Founded: 1985. Qualcomm has a long history of innovation in mobile technology and is now a major player in areas like AI, automotive, and IoT.
Team Structure:
-
The AI Infrastructure Management (AIMS) team is likely a specialized engineering group focused on building and operating the software platform that underpins Qualcomm's large-scale AI data center deployments.
-
This role reports into a senior engineering leadership position, likely a Director or VP of Engineering managing AI infrastructure or data center operations.
Methodology:
-
The team operates with a strong emphasis on Software Engineering best practices, including Agile methodologies, CI/CD pipelines, rigorous code and design reviews, and a data-driven approach to system design and performance analysis.
-
A focus on Infrastructure as Code (IaC) and extensive automation is central to managing complex, large-scale deployments efficiently and reliably.
-
Emphasis on observability, reliability engineering, and robust lifecycle management for software and infrastructure components.
Company Website: https://www.qualcomm.com/
📝 Enhancement Note: Qualcomm's expansion into Riyadh signifies a commitment to building cutting-edge AI and data center capabilities locally. The culture will likely blend a global, established tech company's rigor with the dynamism of a growing regional hub focused on future technologies. The emphasis on collaboration and technical excellence is a hallmark of such organizations.
📈 Career & Growth Analysis
Operations Career Level: Principal/Sr Staff Engineer. This level signifies a highly experienced individual contributor who is expected to provide deep technical expertise, architectural leadership, and mentor other senior engineers. They are often responsible for defining technical strategy in their domain and driving complex, critical projects to completion.
Reporting Structure: This role will likely report to a Director or VP of Engineering within the AI Infrastructure or Data Center Operations division. The engineer will collaborate closely with product managers and architects, and will be expected to lead technical initiatives and mentor other engineers on the team.
Operations Impact: The AIMS platform is fundamental to Qualcomm's ability to deploy and manage AI infrastructure at scale. Success in this role directly impacts the efficiency, reliability, and cost-effectiveness of these critical deployments, which in turn supports Qualcomm's broader AI, cloud, and advanced connectivity strategies. This role has a direct impact on Qualcomm's ability to deliver AI-powered solutions and services.
Growth Opportunities:
-
Technical Specialization: Deepen expertise in AI infrastructure, distributed systems, cloud-native technologies, and large-scale data center operations, potentially leading to Principal/Distinguished Engineer roles.
-
Leadership Development: Transition into management roles (e.g., Engineering Manager, Director of Engineering) by leveraging mentoring and technical leadership experience gained at this level.
-
Architectural Influence: Play a key role in defining the future architecture and technology roadmap for AI infrastructure management at Qualcomm globally.
-
Cross-Functional Exposure: Gain broad exposure to hardware, firmware, software, and product development across Qualcomm's diverse business units.
📝 Enhancement Note: The Principal/Sr Staff Engineer designation implies a high degree of autonomy and influence. Growth opportunities are likely focused on continued technical mastery, architectural leadership, or a transition into formal management roles, supported by a large, globally recognized technology company.
🌐 Work Environment
Office Type: This is an on-site role in Riyadh, KSA, within a modern office environment established by Qualcomm to support its growing regional operations, likely including dedicated R&D and engineering facilities.
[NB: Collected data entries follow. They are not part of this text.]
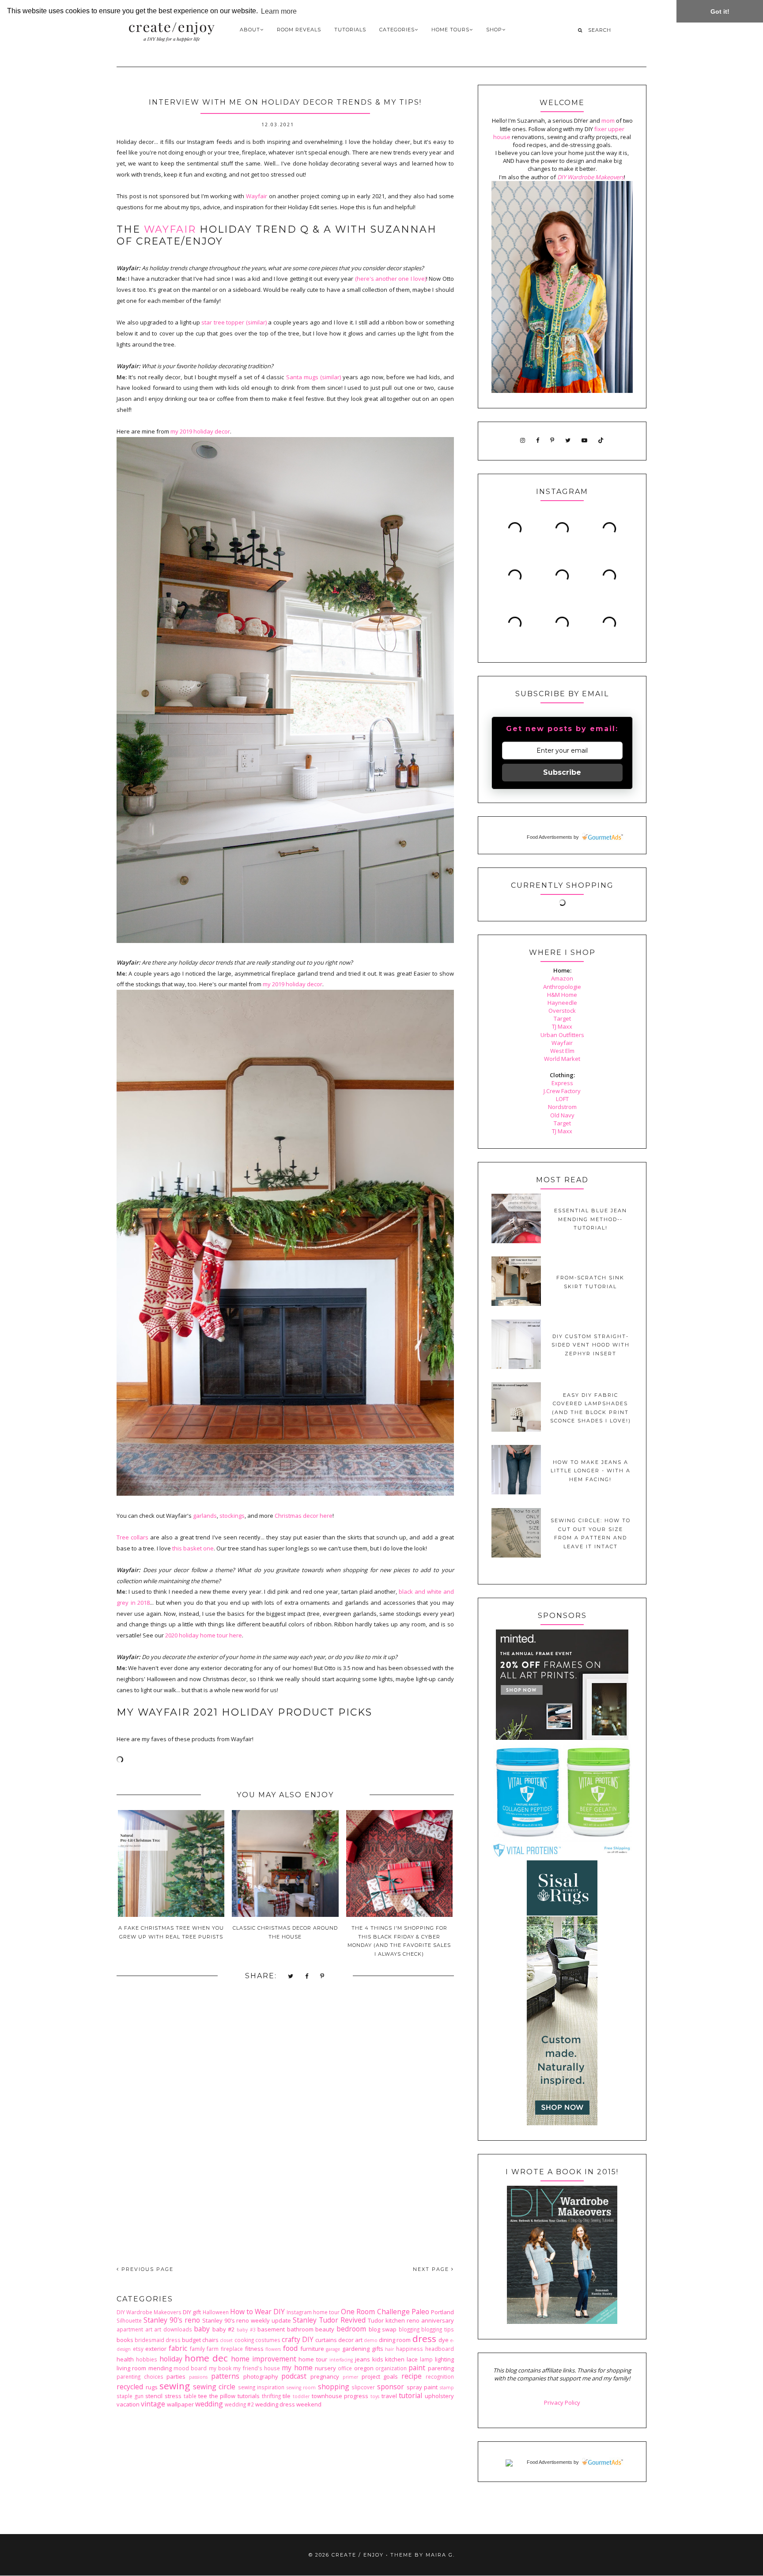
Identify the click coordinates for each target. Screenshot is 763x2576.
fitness (254, 2349)
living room (131, 2368)
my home (297, 2367)
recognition (440, 2376)
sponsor (390, 2386)
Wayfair (256, 196)
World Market (562, 1059)
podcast (293, 2376)
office (345, 2368)
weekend (308, 2404)
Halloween (216, 2312)
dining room (395, 2340)
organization (391, 2368)
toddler (301, 2396)
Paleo (420, 2311)
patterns (225, 2376)
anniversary (437, 2320)
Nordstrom (562, 1107)
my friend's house (256, 2368)
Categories (397, 29)
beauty (324, 2329)
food (290, 2348)
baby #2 (223, 2329)
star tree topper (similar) (234, 322)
Office Location(s): Riyadh, Saudi Arabia. Specific office details would be confirmed during the interview process, but it's expected to be in a professional business district.
Workspace Context:
-
The workspace will foster a collaborative environment, encouraging interaction with a diverse team of engineers and product professionals.
-
Access to state-of-the-art development tools, high-performance computing resources, and potentially direct interaction with data center infrastructure will be available.
Work Schedule:
- Standard full-time work hours (approximately 40 hours per week) are expected, aligned with local business practices in Riyadh. However, the nature of infrastructure management may necessitate flexibility for on-call duties or addressing critical operational issues outside of standard hours to ensure the continuous operation of AI data centers.
📝 Enhancement Note: The on-site requirement in Riyadh suggests a dynamic and growing regional technology hub environment. Candidates should expect a professional, collaborative setting with access to modern tools and potentially direct engagement with critical infrastructure.
📄 Application & Portfolio Review Process
Interview Process:
-
Initial Screening: HR or recruiter call to assess basic qualifications, interest, and cultural fit.
-
Technical Phone Screen: An interview with a senior engineer or manager focusing on core technical skills, experience with key technologies (Node.js, Terraform, Kubernetes, Python), and general problem-solving abilities.
-
On-site/Virtual Loop (Multiple Rounds):
- System Design Interview: Focus on designing complex distributed systems, specifically AI infrastructure management components, orchestration, or lifecycle automation. Expect questions about scalability, reliability, fault tolerance, and observability.
- Coding/Problem-Solving Interviews: Hands-on coding exercises, likely in Python or Node.js, to assess algorithmic thinking, data structure knowledge, and clean code implementation. May involve debugging scenarios or implementing specific functionalities.
- Behavioral/Leadership Interview: Assess leadership potential, mentorship capabilities, conflict resolution, and alignment with Qualcomm's values and culture. This is where your experience as a Principal/Sr Staff engineer will be evaluated.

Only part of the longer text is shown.